Review: What is a transformation?

Trellis helps you turn your documents into data. A Trellis “transformation” is essentially a formula that describes what data you want to extract, and how you extract it. Once you define a transformation, you can start to upload documents to Trellis. The extracted data will fit the schema you define in the transformation.

How do you define a transformation?

Defining a transformation includes specifying three key parameters:

  1. model - which Trellis LLM engine do you want the transformation to use?

  2. mode - will you upload freeform document-type assets, or structured table-type assets?

  3. operations - what data do you want to extract, and how?

Throughout the Trellis API, the transform_params object is the single source of truth for all three of these parameters. Defining and redefining transform_params is equivalent to setting up and updating your transformation.

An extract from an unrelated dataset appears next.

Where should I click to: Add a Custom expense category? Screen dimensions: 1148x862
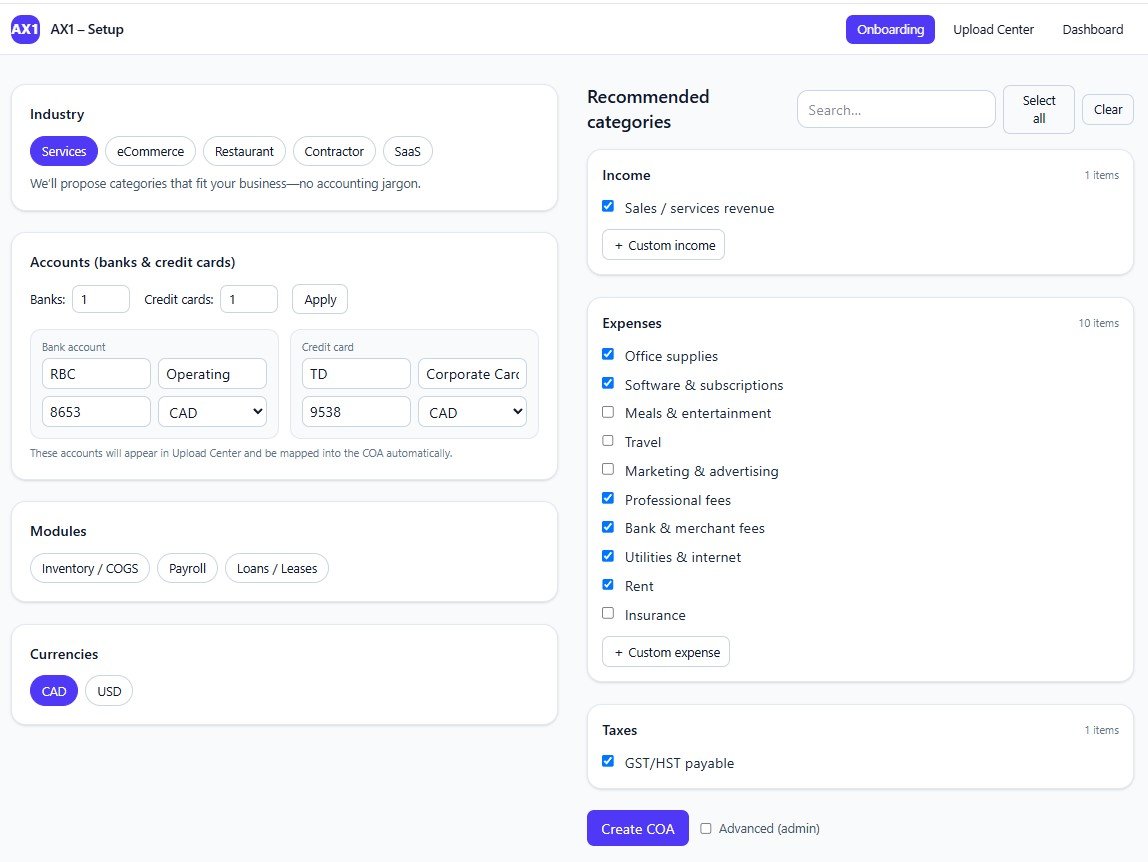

The transform_params object

The transform_params object contains configuration settings for performing data transformations using our AI models. Below are the detailed parameters included in transform_params:

model

  • Type: string

  • Description: Specifies the type of LLMs engine to use for the transformation. Options include trellis-vertixand trellis-scale, each indicating a different level of speed and accuracy. We recommend trellis-vertix.

mode

  • Type: string

  • Description: Method of processing the data. The default here should be document. You can also use table if you’re parsing tables.

operations

  • Type: list of operation

  • Description: Each operation is a data field to extract from your data. Each operation is detailed by information about the target column, the data type of that column, the type of transformation to apply, and a description of the task.

Defining operations

Each operation object contains the following information:

  1. Name of the field you wish to populate

  2. Data type

  3. Transformation type (extraction, classification, generation, etc.)

  4. Task description (guidelines for the Trellis LLM to populate your data)

Important: Every transform_params object requires a minimum of one operation with the following parameters:

  1. column_type = 'assets'

  2. transform_type = 'parse'

Here are the specific fields required for each operation:

column_name

  • Type: string

  • Description: Names the column in the dataset on which the operation will be executed. It identifies the specific data point that will undergo transformation or extraction. Must be in snake case.

column_type

  • Type: string

  • Description: Indicates the data type of the target column, adhering to all PostgreSQL data types as documented in the PostgreSQL documentation (https://www.postgresql.org/docs/current/datatype.html). Valid types include, but are not limited to, assets for file data,text for string data, text[] for arrays of text, numeric for numerical data, and date for date values.

Transformations: column_type

Reference our guide on column types for more information!

transform_type

  • Type: string

  • Description: Describes the transformation or extraction method to be applied to the data in the target column. The term "parse" refers to the transformation of assets-type columns into parsed text data, ready for other columns to reference. The term "extraction" suggests that the operation aims to retrieve specific pieces of data from the column. Other types includes classification and generation.

Transformations: tranform_type

Reference our guide on transform types for more information!

task_description

  • Type: string

  • Description: Provides a clear, human-readable explanation of what the operation seeks to achieve. Uses double curly braces to reference other columns at transformation runtime (e.g. Extract the invoice amount from {{Invoice}}). Use cases for references include culling data from parsed assets, classifying extracted data and more.

Important: Excluding operations with transform_type in ['parse', 'manual'], all operations’ task description must reference at least one other operation. Reference is done in the format {{column_name}}

Task descriptions for operations with transform_type in ['parse', 'manual'] should be populated with “N/A”.

Example transformation_params object

Json
{
  "model": "trellis-vertix",
  "mode": "document",
  "operations": [
    {
      "column_name": "invoice",
      "column_type": "assets",
      "transform_type": "parse",
      "task_description": "N/A"
    },
    {
      "column_name": "invoice_rows",
      "column_type": "list",
      "transform_type": "extraction",
      "task_description": "Extract the invoice rows from {{invoice}} ",
      "operations": [
        {
          "column_name": "invoice_row",
          "column_type": "object",
          "transform_type": "extraction",
          "task_description": "The invoice row",
          "operations": [
            {
              "column_name": "service_name",
              "column_type": "text",
              "transform_type": "extraction",
              "task_description": "Name of the charging service."
            },
            {
              "column_name": "date",
              "column_type": "date",
              "transform_type": "extraction",
              "task_description": "Date of the charge"
            },
            {
              "column_name": "invoice_amount",
              "column_type": "number",
              "transform_type": "extraction",
              "task_description": "The invoice amount in dollars"
            }
          ]
        }
      ]
    }
  ]
}

When you’re done with defining the transformation you can go to create transforms to kick-off the transformation run.